A common example is sending a message containing a link to malicious software designed to collect sensitive data once installed on the victim's device.
The fraudster can also encourage the victim to access their bank account or make an online transaction by mimicking a trusted site. The link actually redirects to a fraudulent site that collects personal information (such as bank account number, credit card details, security codes, etc.) and allows the fraudster to use them to steal money.

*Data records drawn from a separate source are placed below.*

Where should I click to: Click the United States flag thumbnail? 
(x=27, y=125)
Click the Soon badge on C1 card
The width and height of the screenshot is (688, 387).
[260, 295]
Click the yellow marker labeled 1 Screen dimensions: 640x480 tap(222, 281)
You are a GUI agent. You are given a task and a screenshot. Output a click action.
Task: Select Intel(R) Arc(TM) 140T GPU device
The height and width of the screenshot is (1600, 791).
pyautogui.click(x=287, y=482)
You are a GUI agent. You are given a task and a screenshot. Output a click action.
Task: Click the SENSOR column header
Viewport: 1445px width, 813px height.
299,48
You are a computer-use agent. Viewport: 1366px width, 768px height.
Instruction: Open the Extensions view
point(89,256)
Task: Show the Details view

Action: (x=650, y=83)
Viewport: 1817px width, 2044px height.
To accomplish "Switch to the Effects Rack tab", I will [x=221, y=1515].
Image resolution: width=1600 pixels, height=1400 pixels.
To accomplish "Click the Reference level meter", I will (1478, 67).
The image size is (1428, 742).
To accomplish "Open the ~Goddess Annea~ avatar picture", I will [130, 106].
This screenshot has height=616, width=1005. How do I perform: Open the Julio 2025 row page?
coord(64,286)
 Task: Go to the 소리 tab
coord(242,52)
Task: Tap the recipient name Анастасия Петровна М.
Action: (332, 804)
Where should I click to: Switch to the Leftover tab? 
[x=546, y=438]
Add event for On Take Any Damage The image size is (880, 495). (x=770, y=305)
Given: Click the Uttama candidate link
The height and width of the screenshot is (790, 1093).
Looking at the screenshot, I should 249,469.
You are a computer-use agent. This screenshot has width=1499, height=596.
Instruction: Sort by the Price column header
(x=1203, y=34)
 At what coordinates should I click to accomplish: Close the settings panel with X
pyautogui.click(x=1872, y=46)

Subsequently, the obtained data can be used in social engineering fraud activities, reinforcing the credibility of the attack to take control of the victim's account or persuade them to validate banking operations.
How to guard against it?
Here are some best practices to follow to protect your Qonto account from phishing:
-
Direct Access to Your Account Save the site "app.qonto.com" in your bookmarks. We encourage you to use this shortcut to access the Qonto application. This avoids clicking on any potential links included in a fraudulent email. Download the official Qonto application available on mobile from the app store.
-
Password Manager Use this tool to store your Qonto password. The password manager detects phishing sites and will only suggest autofilling your credentials on the genuine Qonto site.
-
Suspicious Link in an Email If a link invites you to view a transaction or perform a sensitive operation, for example, do not click on it. Instead, log in to your Qonto application independently on your computer or phone. This allows you to have better control over the authentication process. In case of doubt, use the chat from your Qonto account to secure exchanges.
-
Pre-Recorded Banking Information Avoid saving your credentials and payment information online. If you choose to do so, only save them on trustworthy and secure sites (look for the padlock symbol on the left of the URL, connection in https).
What to do if someone has used my identity to open a Qonto account?
We implement stringent checks during the creation of a new Qonto account, in compliance with current legislation.
However, if you suspect that someone has opened a Qonto account using your identity or that of your company, follow these steps:
-
Promptly file a complaint with the relevant authorities so that you can provide us with the official report during our communication;
-
Prepare a copy of your identification document and a Kbis (French business registration document) dated within the last 3 months for your company;
-
Transmit these documents to us by email or through the chat so that we can take appropriate measures.